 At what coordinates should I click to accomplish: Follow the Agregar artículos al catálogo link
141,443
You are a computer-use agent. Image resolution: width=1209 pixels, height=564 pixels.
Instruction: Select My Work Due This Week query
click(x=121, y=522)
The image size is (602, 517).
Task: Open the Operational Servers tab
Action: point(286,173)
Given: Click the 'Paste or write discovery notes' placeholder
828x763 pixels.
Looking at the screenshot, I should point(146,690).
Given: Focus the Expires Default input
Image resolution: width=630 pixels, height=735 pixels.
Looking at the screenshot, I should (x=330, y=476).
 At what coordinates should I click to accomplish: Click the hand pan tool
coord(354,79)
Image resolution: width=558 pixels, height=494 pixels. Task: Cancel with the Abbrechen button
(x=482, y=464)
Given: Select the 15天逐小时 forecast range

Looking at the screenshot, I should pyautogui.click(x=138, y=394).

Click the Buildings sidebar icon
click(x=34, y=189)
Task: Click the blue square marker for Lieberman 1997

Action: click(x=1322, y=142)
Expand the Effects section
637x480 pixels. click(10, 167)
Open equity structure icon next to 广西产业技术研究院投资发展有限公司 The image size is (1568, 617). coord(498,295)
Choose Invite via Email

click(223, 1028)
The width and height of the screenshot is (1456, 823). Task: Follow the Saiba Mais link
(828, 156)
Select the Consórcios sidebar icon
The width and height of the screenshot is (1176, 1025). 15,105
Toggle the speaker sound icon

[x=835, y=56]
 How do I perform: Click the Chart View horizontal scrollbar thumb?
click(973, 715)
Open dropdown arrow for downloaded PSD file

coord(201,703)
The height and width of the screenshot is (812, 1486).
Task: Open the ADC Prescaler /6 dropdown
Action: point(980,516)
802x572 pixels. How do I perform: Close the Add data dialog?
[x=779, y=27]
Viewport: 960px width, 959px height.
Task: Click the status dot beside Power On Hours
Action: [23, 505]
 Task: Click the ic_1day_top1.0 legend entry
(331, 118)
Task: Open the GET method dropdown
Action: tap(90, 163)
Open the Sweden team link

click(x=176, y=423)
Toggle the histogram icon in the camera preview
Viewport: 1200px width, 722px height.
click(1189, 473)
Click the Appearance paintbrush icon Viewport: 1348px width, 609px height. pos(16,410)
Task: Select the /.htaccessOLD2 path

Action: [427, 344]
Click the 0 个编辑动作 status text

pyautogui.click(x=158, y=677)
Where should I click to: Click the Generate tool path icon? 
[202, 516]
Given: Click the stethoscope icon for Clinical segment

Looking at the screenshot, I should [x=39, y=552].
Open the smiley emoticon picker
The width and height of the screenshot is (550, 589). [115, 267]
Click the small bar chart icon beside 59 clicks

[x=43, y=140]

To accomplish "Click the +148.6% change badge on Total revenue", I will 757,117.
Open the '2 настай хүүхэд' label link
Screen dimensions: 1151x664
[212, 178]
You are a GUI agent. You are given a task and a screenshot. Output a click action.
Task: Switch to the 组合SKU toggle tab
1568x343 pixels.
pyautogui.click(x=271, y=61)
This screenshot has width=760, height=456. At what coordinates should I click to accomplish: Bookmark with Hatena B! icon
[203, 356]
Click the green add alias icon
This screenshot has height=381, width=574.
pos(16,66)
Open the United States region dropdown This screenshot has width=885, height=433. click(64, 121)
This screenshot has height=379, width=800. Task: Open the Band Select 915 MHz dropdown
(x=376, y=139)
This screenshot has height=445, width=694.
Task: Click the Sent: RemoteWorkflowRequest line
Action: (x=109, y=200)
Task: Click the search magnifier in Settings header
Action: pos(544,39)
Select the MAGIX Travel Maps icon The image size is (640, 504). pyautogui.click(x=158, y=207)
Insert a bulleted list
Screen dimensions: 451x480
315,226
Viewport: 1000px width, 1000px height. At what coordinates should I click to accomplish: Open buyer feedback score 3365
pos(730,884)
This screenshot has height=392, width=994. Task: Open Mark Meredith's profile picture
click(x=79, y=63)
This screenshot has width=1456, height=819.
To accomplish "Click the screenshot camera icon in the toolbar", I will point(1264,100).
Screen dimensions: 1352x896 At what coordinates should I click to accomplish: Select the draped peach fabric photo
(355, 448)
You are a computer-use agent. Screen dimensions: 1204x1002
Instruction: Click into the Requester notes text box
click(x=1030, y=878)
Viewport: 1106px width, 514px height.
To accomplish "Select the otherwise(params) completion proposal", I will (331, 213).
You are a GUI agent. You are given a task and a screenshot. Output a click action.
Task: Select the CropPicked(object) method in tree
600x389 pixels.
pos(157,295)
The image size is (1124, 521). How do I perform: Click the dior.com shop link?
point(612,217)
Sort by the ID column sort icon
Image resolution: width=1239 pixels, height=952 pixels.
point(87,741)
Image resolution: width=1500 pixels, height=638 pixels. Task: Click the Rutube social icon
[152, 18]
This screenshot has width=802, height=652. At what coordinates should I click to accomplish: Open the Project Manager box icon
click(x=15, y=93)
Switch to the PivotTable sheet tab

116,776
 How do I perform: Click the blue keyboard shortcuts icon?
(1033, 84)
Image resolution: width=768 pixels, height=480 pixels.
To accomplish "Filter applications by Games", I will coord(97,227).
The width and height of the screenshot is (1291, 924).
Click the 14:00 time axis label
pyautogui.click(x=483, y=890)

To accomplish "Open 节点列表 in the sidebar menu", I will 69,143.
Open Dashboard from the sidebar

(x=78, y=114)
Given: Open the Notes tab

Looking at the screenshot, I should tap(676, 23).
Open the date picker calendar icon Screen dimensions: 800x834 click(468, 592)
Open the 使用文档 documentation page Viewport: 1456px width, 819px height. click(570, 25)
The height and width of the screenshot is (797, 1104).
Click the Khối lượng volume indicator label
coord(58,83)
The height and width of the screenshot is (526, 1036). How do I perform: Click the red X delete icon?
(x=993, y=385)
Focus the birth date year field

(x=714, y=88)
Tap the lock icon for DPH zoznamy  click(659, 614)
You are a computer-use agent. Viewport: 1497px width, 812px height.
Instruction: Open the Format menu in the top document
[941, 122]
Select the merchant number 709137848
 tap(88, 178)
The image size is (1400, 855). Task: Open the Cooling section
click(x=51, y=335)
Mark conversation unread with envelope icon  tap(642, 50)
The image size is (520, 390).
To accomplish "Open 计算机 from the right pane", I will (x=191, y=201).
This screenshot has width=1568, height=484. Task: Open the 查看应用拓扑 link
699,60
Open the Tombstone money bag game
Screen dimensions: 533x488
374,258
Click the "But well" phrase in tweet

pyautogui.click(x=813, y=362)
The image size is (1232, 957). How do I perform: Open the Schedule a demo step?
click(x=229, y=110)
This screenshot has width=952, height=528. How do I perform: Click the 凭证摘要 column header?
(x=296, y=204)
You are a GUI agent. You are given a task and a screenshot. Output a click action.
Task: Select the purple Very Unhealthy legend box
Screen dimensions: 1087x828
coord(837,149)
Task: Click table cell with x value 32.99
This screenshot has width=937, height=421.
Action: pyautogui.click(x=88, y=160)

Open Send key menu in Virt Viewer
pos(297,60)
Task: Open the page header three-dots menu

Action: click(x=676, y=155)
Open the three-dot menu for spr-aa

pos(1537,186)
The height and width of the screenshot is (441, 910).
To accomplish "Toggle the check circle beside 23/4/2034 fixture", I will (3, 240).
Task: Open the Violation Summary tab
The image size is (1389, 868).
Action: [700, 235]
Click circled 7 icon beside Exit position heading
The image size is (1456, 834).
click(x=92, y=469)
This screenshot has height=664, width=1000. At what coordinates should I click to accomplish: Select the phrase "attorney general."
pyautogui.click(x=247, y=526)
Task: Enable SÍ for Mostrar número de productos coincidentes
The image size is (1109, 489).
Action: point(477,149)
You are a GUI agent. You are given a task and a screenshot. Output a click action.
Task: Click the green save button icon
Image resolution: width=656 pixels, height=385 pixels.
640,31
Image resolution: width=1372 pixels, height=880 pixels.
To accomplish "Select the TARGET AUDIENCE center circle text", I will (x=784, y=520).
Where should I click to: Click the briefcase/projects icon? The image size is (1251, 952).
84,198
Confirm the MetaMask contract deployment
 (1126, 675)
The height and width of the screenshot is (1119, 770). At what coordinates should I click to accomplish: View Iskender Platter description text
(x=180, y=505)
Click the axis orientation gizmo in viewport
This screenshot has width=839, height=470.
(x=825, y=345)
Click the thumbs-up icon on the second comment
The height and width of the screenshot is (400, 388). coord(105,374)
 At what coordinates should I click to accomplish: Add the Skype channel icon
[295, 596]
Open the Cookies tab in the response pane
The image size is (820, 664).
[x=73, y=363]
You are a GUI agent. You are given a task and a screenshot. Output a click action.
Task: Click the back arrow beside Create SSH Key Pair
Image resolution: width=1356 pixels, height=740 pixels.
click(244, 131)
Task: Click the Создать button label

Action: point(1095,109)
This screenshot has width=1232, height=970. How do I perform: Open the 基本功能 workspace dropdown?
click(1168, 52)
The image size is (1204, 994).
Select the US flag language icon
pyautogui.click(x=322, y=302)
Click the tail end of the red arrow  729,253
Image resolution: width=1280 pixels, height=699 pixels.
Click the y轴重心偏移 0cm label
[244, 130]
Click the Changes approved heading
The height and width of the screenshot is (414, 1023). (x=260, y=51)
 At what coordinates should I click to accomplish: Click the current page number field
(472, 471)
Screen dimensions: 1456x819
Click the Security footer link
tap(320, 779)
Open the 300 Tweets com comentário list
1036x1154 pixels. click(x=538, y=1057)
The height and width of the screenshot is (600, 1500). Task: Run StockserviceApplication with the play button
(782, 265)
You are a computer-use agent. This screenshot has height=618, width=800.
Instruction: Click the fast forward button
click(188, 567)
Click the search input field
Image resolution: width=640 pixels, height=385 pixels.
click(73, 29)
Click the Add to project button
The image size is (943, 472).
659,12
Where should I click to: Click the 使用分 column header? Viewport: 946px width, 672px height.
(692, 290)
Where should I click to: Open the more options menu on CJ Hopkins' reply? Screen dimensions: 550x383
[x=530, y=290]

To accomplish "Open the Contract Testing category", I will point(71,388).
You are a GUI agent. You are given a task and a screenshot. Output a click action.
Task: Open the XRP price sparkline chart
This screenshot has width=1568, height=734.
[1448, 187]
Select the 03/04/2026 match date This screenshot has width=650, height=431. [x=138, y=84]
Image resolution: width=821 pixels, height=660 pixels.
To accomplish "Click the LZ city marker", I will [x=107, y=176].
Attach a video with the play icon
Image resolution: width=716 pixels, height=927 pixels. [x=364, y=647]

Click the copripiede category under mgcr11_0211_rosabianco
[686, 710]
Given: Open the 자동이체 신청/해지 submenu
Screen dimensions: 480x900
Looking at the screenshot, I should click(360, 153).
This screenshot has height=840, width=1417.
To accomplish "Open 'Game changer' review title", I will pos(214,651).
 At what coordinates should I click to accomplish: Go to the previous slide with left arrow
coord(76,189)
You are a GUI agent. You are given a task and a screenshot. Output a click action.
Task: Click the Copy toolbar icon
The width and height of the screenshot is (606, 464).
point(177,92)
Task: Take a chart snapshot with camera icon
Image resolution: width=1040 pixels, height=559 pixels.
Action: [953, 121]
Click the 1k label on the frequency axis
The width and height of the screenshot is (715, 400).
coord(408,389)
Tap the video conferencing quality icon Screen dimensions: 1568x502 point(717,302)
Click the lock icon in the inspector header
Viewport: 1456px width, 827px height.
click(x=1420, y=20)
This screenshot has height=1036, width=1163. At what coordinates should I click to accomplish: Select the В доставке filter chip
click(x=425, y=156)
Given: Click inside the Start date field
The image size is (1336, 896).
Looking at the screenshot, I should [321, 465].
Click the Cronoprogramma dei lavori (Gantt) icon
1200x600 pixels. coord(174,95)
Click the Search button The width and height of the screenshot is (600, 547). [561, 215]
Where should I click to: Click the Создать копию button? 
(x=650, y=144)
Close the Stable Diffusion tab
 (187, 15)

Task instructions: Please convert everything from the line containing "Task: Take a chart snapshot with camera icon" down to the end of the rows into a Markdown table with the columns No. and Text, numbering each line and leaving out blank lines.

Result of the exercise:
| No. | Text |
|---|---|
| 1 | Task: Take a chart snapshot with camera icon |
| 2 | Image resolution: width=1040 pixels, height=559 pixels. |
| 3 | Action: [953, 121] |
| 4 | Click the 1k label on the frequency axis |
| 5 | The width and height of the screenshot is (715, 400). |
| 6 | coord(408,389) |
| 7 | Tap the video conferencing quality icon Screen dimensions: 1568x502 point(717,302) |
| 8 | Click the lock icon in the inspector header |
| 9 | Viewport: 1456px width, 827px height. |
| 10 | click(x=1420, y=20) |
| 11 | This screenshot has height=1036, width=1163. At what coordinates should I click to accomplish: Select the В доставке filter chip |
| 12 | click(x=425, y=156) |
| 13 | Given: Click inside the Start date field |
| 14 | The image size is (1336, 896). |
| 15 | Looking at the screenshot, I should [321, 465]. |
| 16 | Click the Cronoprogramma dei lavori (Gantt) icon |
| 17 | 1200x600 pixels. coord(174,95) |
| 18 | Click the Search button The width and height of the screenshot is (600, 547). [561, 215] |
| 19 | Where should I click to: Click the Создать копию button?  |
| 20 | (x=650, y=144) |
| 21 | Close the Stable Diffusion tab |
| 22 |  (187, 15) |